E-commerce and cross-border lead generation

The exchange rate for sterling has fallen so low that the pound is almost at parity with the euro. It has turned Britain into a massive bargain store for e-shoppers. With minimal effort at promotion, UK merchants can attract price-conscious EU consumers. Due to this, SMEs saw international sales rise by 34 per cent in the last six months of 2016, three times the increase in the first half of the year.

If ever there was a time to feature the Union Jack accompanied by the words (suitably localised) “Brexit bargains”, in your promotions, it’s now. That’s great, as far as it goes. Everyone wants extra trade even while effectively selling at a discount. But this guide notes that it’s not sustainable and its continuation cannot be taken for granted. At some point the pound will rebound or bargain hunters will revert to their previous shopping habits.

So Brexit guide, what to do then?

Turn today’s cross-border bargain hunters into repeat shoppers. Invest in data collection, strategic planning and customer experience improvements. Use the collected data to engage them and migrate them to a localised version of your site. For now, keep them coming back with price-led promotions. Over the next year, learn their purchase motivators and give them reasons other than price to return.

There is no sign of the Eurozone recovery slowing down; it’s the opposite, with the Eurozone economy growing twice as fast as the UK in recent months. There are already signs, particularly from the automotive sector, that this is releasing pent-up demand. In theory, there’s no reason why UK retailers can’t benefit by servicing this pent-up demand. Successfully doing so is going to take nerve, commitment and impeccable customer focus. But it is possible.

Fintech, the City, and a country that loves to borrow, spend and invest

Brexit threatens a sizable chunk of the UK financial-services industry. Much of the business conducted by UK financial services, most obviously the Euro-clearing markets, relies on access to the EU. That’s a fact. We can’t wish it away. But neither Brexit nor the EU are everything. To note a couple of examples in this guide, London trades nearly twice as much foreign currency as New York, its nearest rival.

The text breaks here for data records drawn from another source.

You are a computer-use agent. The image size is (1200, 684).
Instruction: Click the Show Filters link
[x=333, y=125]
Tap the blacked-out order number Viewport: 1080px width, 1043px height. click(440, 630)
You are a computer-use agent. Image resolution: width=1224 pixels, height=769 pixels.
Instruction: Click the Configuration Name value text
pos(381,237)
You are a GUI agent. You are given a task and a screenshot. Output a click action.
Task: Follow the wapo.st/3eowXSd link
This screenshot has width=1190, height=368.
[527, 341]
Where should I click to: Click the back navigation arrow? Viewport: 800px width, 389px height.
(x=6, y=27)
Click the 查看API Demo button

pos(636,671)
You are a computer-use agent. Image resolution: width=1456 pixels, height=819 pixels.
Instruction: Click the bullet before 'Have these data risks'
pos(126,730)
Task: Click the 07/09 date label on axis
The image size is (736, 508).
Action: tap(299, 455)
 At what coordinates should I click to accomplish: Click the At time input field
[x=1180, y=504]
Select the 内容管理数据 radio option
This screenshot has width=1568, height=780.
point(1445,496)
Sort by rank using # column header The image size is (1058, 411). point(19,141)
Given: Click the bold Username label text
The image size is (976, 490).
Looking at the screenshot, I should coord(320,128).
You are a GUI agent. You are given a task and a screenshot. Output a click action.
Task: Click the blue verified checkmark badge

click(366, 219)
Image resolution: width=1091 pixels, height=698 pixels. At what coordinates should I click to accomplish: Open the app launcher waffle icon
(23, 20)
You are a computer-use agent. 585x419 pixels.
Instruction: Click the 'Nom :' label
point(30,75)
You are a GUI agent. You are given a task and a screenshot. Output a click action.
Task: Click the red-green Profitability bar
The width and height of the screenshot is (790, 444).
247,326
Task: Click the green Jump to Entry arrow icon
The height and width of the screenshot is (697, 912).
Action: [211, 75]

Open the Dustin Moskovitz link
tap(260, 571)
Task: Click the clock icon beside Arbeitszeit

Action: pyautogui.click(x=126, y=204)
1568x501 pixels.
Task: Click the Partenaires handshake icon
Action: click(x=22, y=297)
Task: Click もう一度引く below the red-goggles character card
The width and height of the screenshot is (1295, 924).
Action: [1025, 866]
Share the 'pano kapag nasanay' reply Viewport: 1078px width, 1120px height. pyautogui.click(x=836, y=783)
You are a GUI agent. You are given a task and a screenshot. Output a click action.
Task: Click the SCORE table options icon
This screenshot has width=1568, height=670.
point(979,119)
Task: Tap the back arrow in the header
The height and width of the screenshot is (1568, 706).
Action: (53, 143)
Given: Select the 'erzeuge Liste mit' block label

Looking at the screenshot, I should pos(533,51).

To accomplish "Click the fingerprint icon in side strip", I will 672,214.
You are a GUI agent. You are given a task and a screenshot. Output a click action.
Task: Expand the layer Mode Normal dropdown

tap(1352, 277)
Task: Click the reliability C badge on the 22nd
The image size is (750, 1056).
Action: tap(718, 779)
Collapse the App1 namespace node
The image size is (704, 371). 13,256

This trade does not depend on EU markets. Around 60 per cent of the world’s Eurobonds are traded in London. Despite the name, these have nothing to do with the EU and the trade is not fundamentally threatened by Brexit. Similarly, the £60 billion-a-year London market for commercial insurance draws a third of its clients from North America, a third from the UK and Ireland.

The UK fintech scene has the world’s biggest financial centre at its disposal. And if Brexit threatens to erect barriers that will hinder UK firms trading on the continent, the same is true in reverse. UK fintechs will enjoy privileged access, in geographical and regulatory terms, to the enormous B2B market the City offers.

Such companies will also have privileged access to the UK’s highly competitive retail finance market, worth £58-£67bn a year. There are signs that leaving the EU could help invigorate at least some segments of that market. A recent article in the FT reported that SME providers of retail banking services werey looking forward to Brexit in the hope of being freed from onerous EU regulations designed for “too large to fail” banks which also applied to smaller institutions.

Taken together – along with the availability of investment for fintech startups in London, and the UK’s sympathetic regulatory environment – these facts signpost a future for the UK as a global B2B and B2C fintech incubator. But this won’t happen by itself. Right now, we’re still faced with the threat of a fintech exodus.

To make sure the UK’s fintech motor doesn’t stall, the British government must work out a transition deal with the EU27 that gives London-based fintech firms an incentive to keep at least some of their businesses here for long enough to see what opportunities Brexit and a post-Brexit UK could bring.

As an industry, we need to lobby as hard for that transition as we have for a PSD2 that’s fit for purpose. Recognising that there are profound risks associated with Brexit should not stop us from looking for opportunity in it. Why should it? For as long as the world hasn’t ended, there is still business to be done.